Stored data
===

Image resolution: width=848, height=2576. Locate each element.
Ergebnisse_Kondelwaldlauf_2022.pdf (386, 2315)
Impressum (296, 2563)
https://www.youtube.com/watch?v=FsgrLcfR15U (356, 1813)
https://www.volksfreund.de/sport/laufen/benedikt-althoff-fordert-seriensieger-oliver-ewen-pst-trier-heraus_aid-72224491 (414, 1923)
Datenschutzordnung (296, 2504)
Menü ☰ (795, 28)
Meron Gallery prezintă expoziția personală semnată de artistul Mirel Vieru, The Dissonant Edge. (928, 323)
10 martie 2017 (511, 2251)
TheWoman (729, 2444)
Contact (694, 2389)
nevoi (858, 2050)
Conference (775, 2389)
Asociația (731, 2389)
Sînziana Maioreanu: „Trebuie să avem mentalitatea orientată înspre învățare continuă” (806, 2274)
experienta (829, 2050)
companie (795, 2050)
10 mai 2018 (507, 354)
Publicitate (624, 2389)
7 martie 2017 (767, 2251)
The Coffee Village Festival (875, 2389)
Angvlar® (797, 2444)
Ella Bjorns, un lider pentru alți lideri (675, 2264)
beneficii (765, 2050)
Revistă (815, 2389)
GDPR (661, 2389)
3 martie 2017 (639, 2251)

===

— TASK DIRECTIONS —
Each line of the data above must be restated word for word.

— OUTPUT OF THE TASK —
Image resolution: width=848, height=2576. Locate each element.
Ergebnisse_Kondelwaldlauf_2022.pdf (386, 2315)
Impressum (296, 2563)
https://www.youtube.com/watch?v=FsgrLcfR15U (356, 1813)
https://www.volksfreund.de/sport/laufen/benedikt-althoff-fordert-seriensieger-oliver-ewen-pst-trier-heraus_aid-72224491 (414, 1923)
Datenschutzordnung (296, 2504)
Menü ☰ (795, 28)
Meron Gallery prezintă expoziția personală semnată de artistul Mirel Vieru, The Dissonant Edge. (928, 323)
10 martie 2017 (511, 2251)
TheWoman (729, 2444)
Contact (694, 2389)
nevoi (858, 2050)
Conference (775, 2389)
Asociația (731, 2389)
Sînziana Maioreanu: „Trebuie să avem mentalitatea orientată înspre învățare continuă” (806, 2274)
experienta (829, 2050)
companie (795, 2050)
10 mai 2018 (507, 354)
Publicitate (624, 2389)
7 martie 2017 (767, 2251)
The Coffee Village Festival (875, 2389)
Angvlar® (797, 2444)
Ella Bjorns, un lider pentru alți lideri (675, 2264)
beneficii (765, 2050)
Revistă (815, 2389)
GDPR (661, 2389)
3 martie 2017 (639, 2251)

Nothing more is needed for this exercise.